Graham Hill (left) and David de Rothschild, relax below deck

Two of the world’s leading environmental campaigners have passed the halfway point on their voyage across the Pacific in a boat made from plastic bottles.

Graham Hill, founder of Treehugger.com and David de Rothschild who runs Adventure Ecology, set off on the journey to draw attention to the phenomenal rate at which plastic turns to waste and the way plastic is choking our oceans.

An area of great interest to the expeditioners is the Great Pacific Garbage Patch, a massive sea of garbage sitting just below the surface of the Pacific.

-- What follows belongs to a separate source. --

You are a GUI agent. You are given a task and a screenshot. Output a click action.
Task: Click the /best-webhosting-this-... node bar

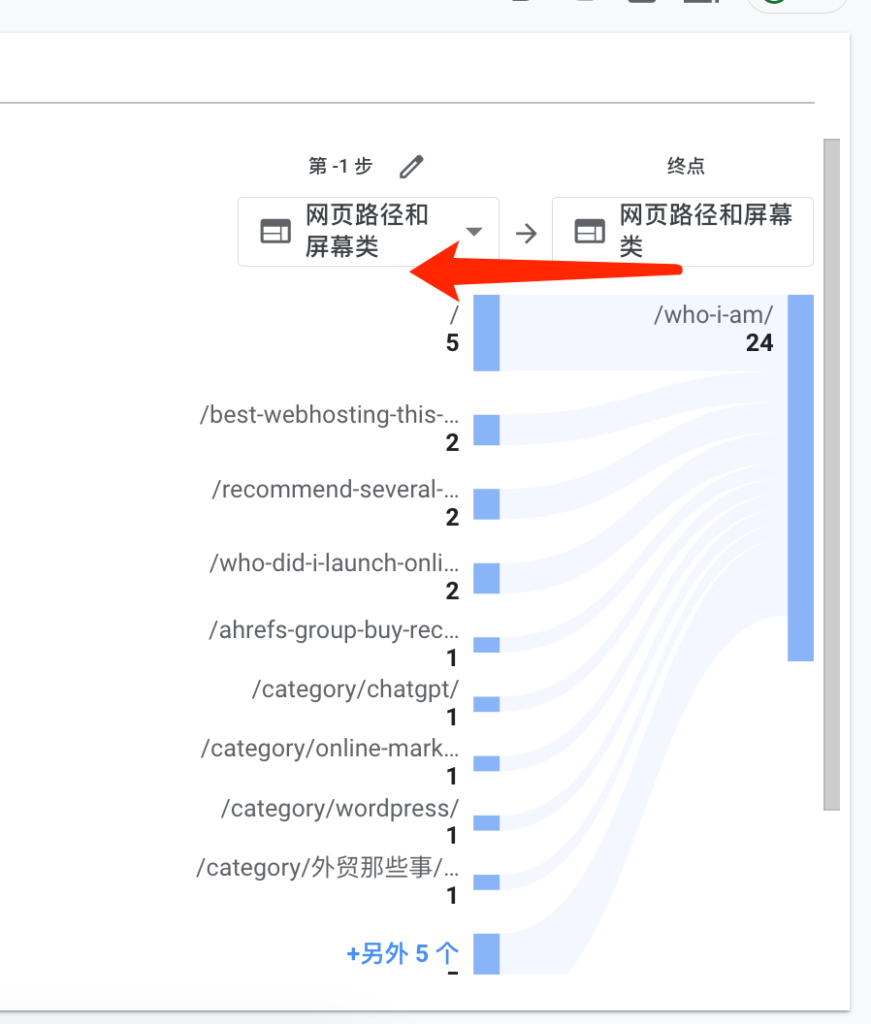pyautogui.click(x=486, y=430)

“I wanted to get people to think sensibly that waste isn’t really waste, but merely inefficient design, and that we can turn it into a resource,” de Rothschild, 31, said by satellite telephone as the boat sailed west from San Francisco. “Every day, we are seeing bits of trash floating past us. They look like jellyfish, but then we realize they are plastic bags.”

The Pacific is littered with trash, including one mass of swirling plastic at least 1,600 km. across, said Charles Moore, an oceanographer who identified the conglomeration in 1999. Marine debris kills sea turtles, seals and sea birds and destroys coral reefs, said Timothy Ragen, executive director of the US Marine Mammal Commission.

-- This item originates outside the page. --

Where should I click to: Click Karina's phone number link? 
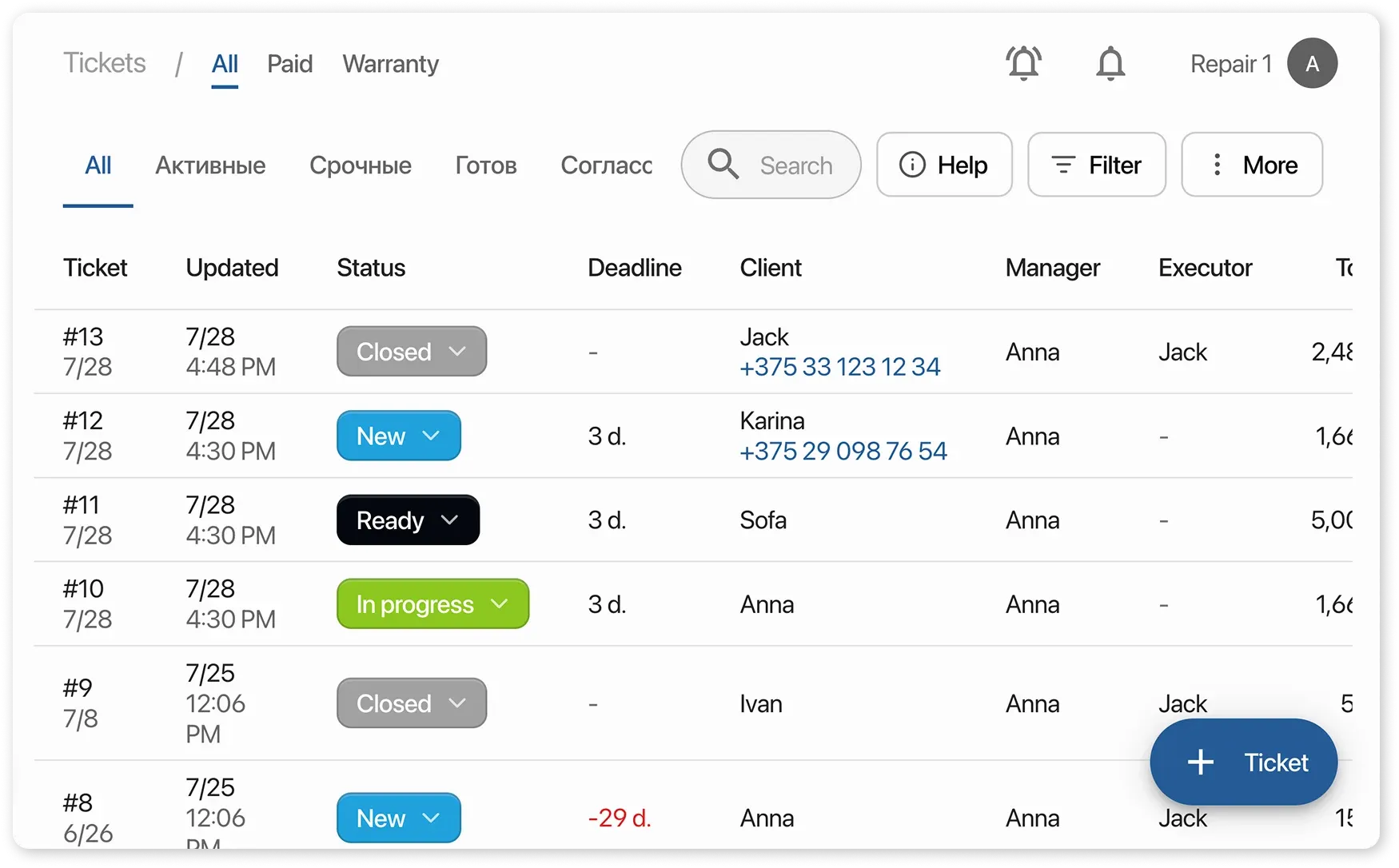843,451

About 657,708,937 million kilograms of beverage plastic was recycled in the US in 2008, yielding potential savings of $348 million, according to the American Chemistry Council in Arlington, Virginia. The recycled material costs an average of 24 cents a pound less than virgin plastic, according to Plastics News, a trade publication in Akron, Ohio.

The pair can be found blogging via the Plastiki web site, and they will arrive in Sydney next month.

7 Responses

  1. Rothschild, Yes I know he bears the name of the Red Shield but really. It could be like one of those type of kids, you know them the Christopher McCandeless Kids who don’t want to go to college instead want to draw their own paths. or as I call it color outside the lines.

  2. When I was a kid I used to make boats for my barbies out of 2-liter bottles and the old glass coke bottles with a cork shoved in the mouth. I’m thrilled to see someone use this concept for a bigger than life project with a real message. Rothschild’s have always been ingenious with harnessing resources for human use even if some of those came with consequence. I praise Mr. Rothschild in his effort and hope to see more projects in the future.

  3. The rothschild family are the ones influencing the policies being implemented today all over the world. They are using this stragler as an excuse why we should all generate our own electricity by riding stationary bikes, and raise the cost of energy which they profit from. Financial slavery if you ask my opinion. Think outside the box and open your eyes….

  4. Id be suspicious of anyone bearing the name of the Red Shield myself but maybe he is just a genuine man concerned about humanity and the future of Mother Earth.
    Namaste!

  5. I’m a little suspicious. Maybe the Plastiki project will draw some attention to the problem…but when I saw it reported it was presented as a way to recycle plastic!

  6. But give him credit, if he is of the dynasty he is trying to make up or at least make a difference. Little green movement, better than sitting by complaining and doing nothing.

  7. Is noone else suspicious of David de Rothschild ie of the Rothschild dynasty ie who have funded most of the problems we have today.

    I guess you are to bamboozled my your little green movement.